§ **Stored entries**

•••

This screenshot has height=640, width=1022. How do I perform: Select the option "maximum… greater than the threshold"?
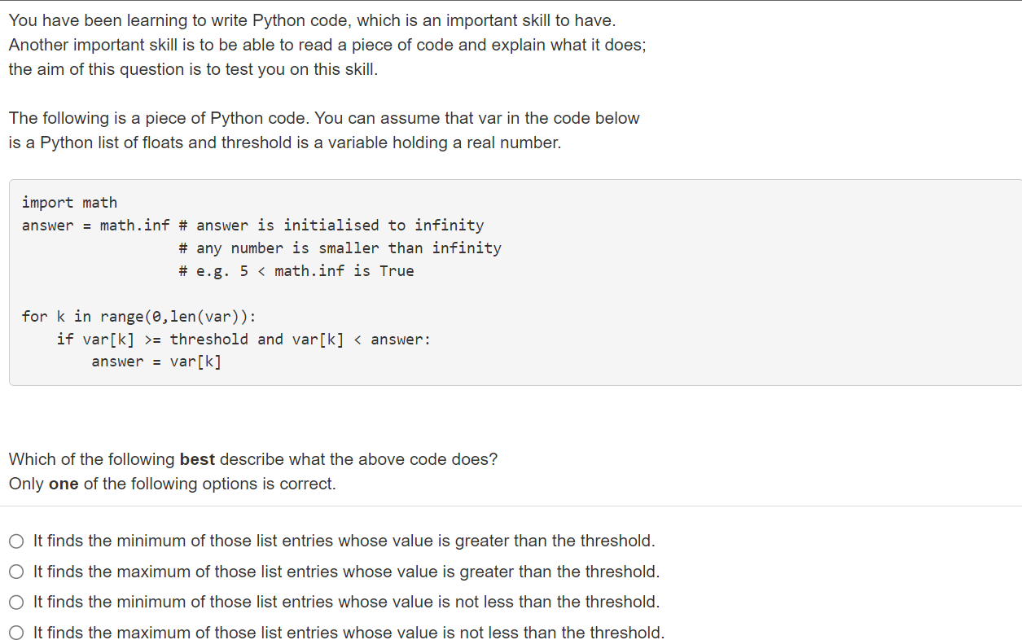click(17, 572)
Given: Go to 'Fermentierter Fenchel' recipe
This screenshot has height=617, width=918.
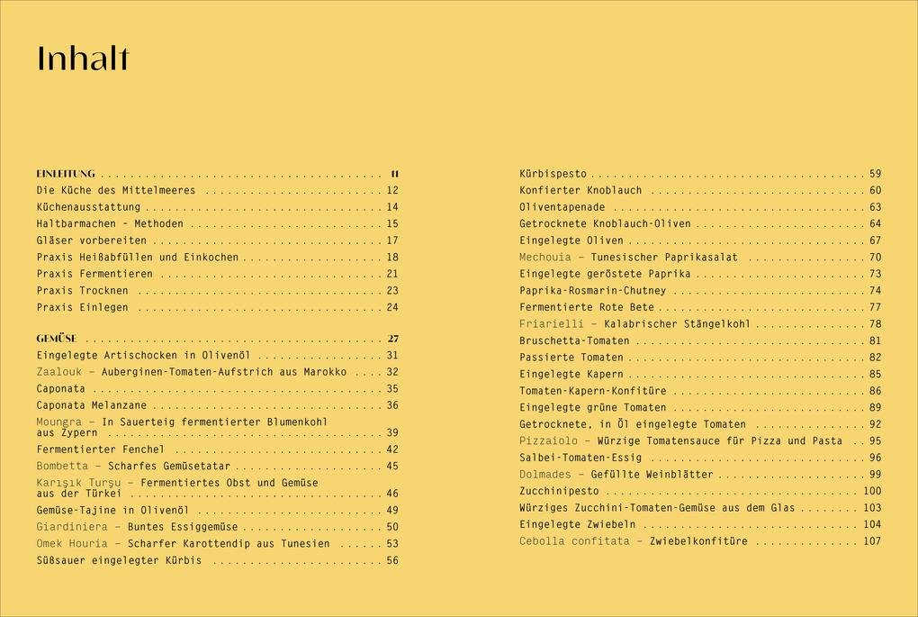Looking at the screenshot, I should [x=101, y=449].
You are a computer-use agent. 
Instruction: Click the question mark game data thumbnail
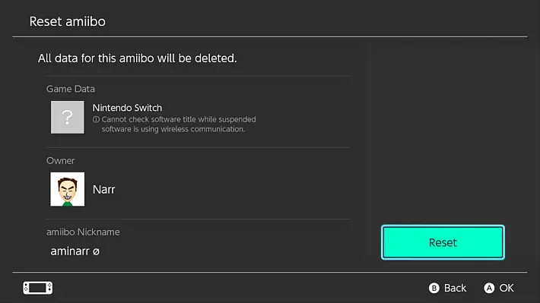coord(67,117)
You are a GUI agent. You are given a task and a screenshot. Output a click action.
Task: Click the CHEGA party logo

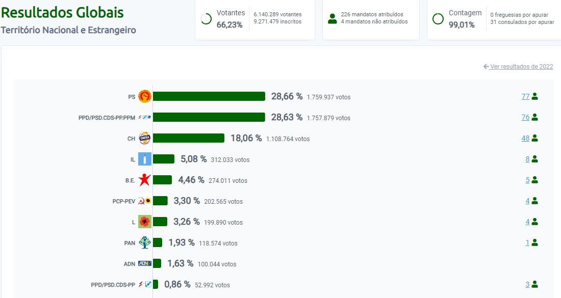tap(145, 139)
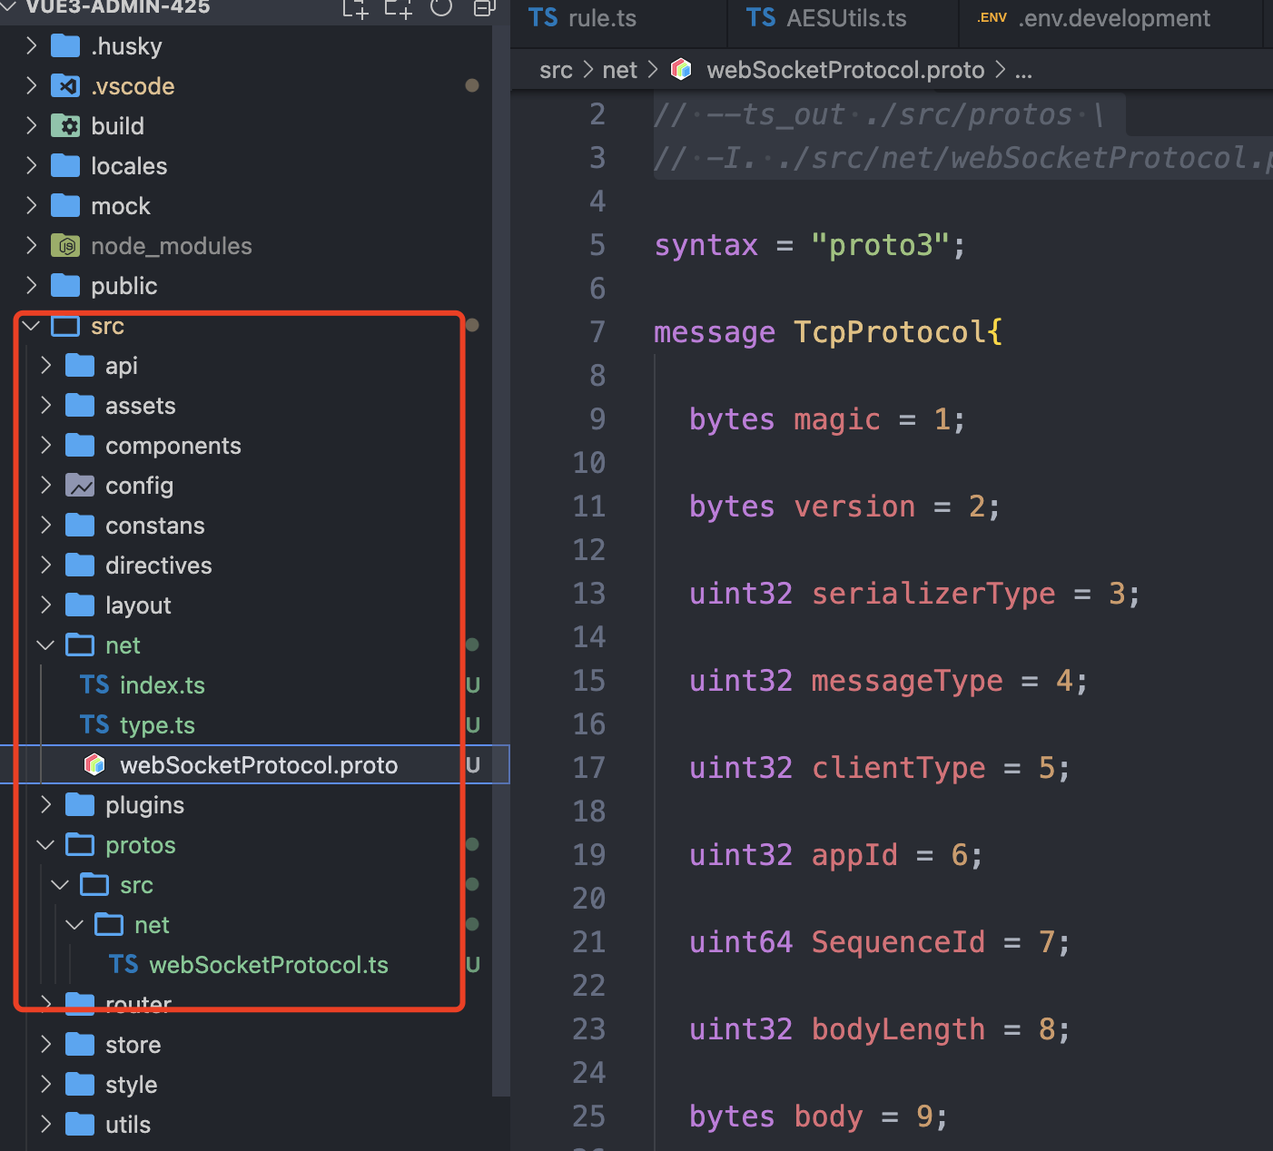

•••

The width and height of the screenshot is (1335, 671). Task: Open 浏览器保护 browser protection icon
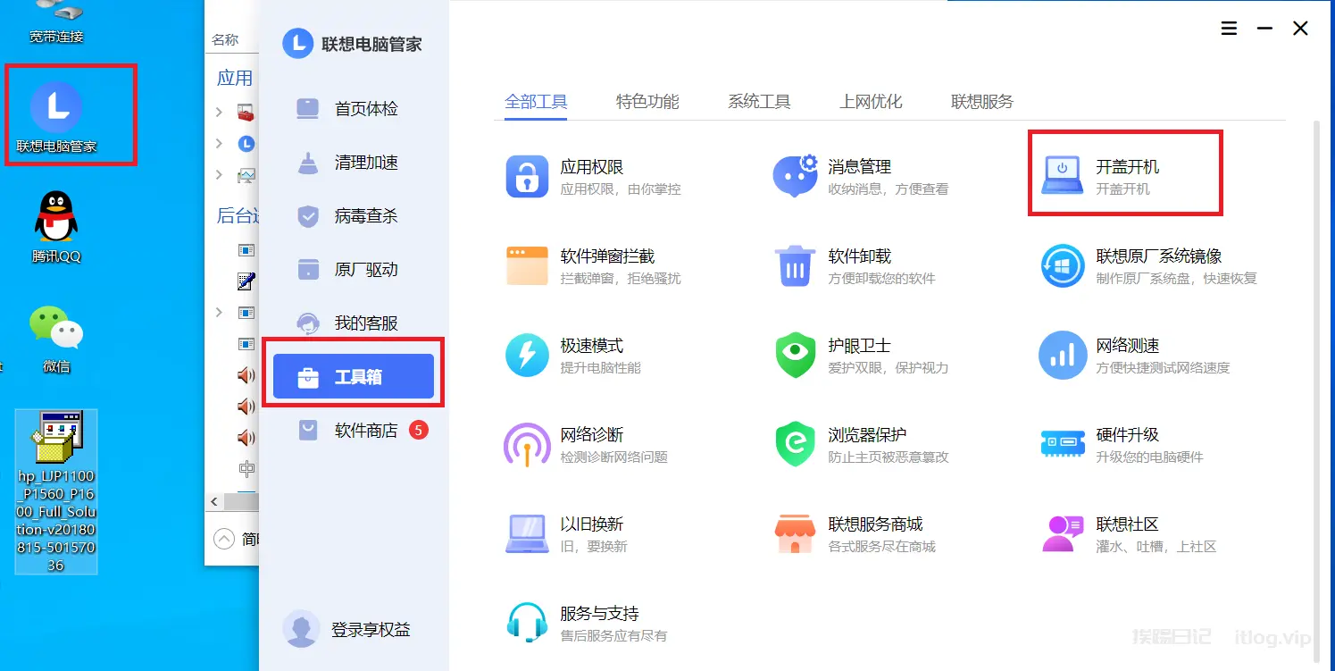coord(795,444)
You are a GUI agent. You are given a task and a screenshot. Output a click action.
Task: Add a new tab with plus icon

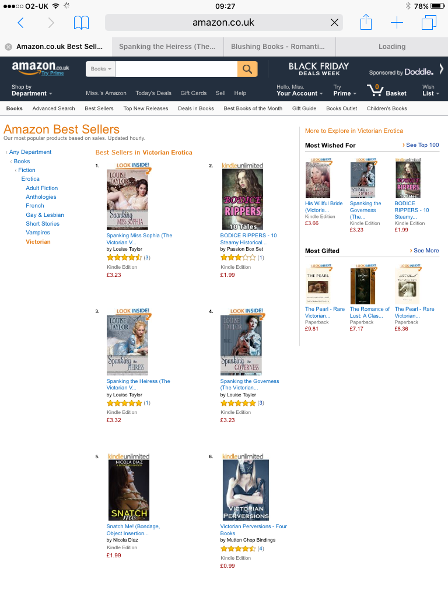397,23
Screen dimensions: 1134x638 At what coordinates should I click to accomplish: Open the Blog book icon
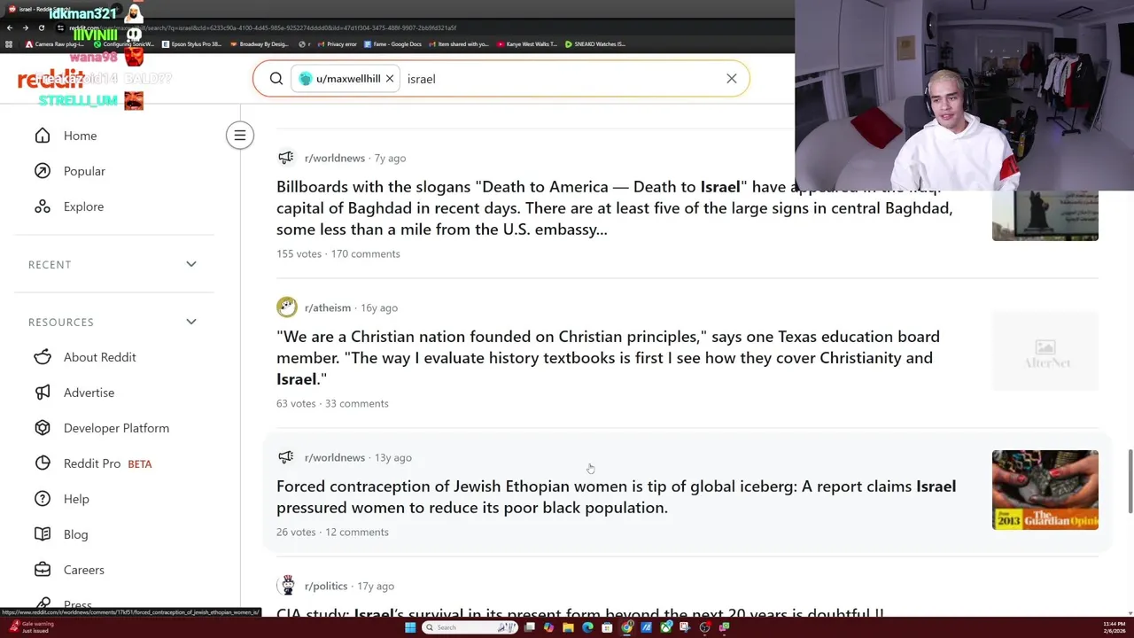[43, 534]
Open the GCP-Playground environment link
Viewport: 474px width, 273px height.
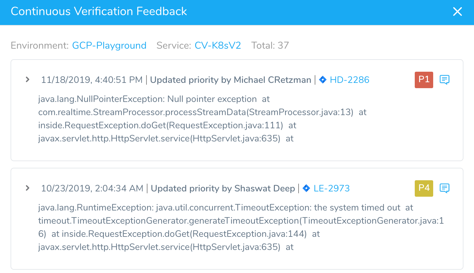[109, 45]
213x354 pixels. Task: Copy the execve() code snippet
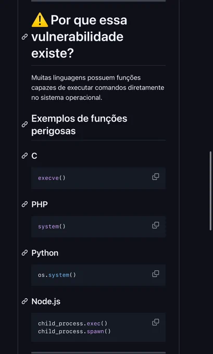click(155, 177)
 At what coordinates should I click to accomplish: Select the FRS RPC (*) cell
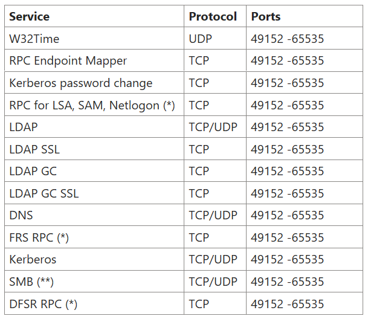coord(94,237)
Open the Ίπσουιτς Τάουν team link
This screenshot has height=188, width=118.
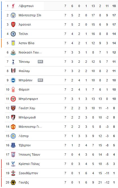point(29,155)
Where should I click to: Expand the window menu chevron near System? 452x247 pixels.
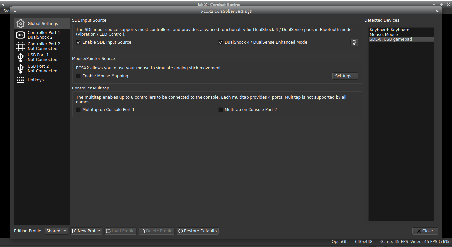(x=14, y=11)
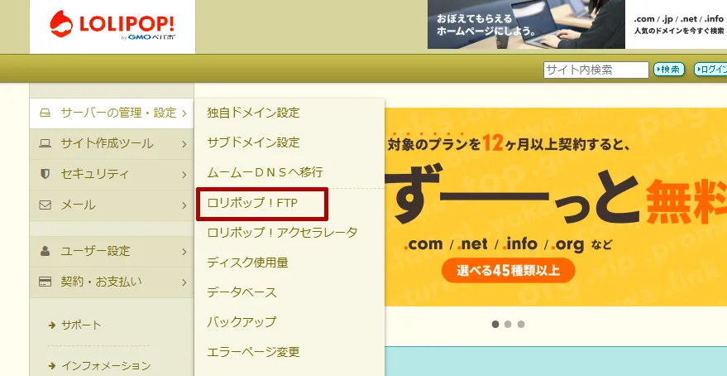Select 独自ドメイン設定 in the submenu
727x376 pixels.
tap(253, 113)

•••

§ **WHAT YOU WILL DO**
Using the records above, repeat exactly the run of lines that starts with the line with "This screenshot has height=640, width=1022." and goes on through the line with "Given: Go to 'Fermentierter Fenchel' recipe"; omit each picture.

§ **RESPONSE TO THE TASK**
This screenshot has height=640, width=1022. How do I perform: Select the option "maximum… greater than the threshold"?
click(17, 572)
Given: Go to 'Fermentierter Fenchel' recipe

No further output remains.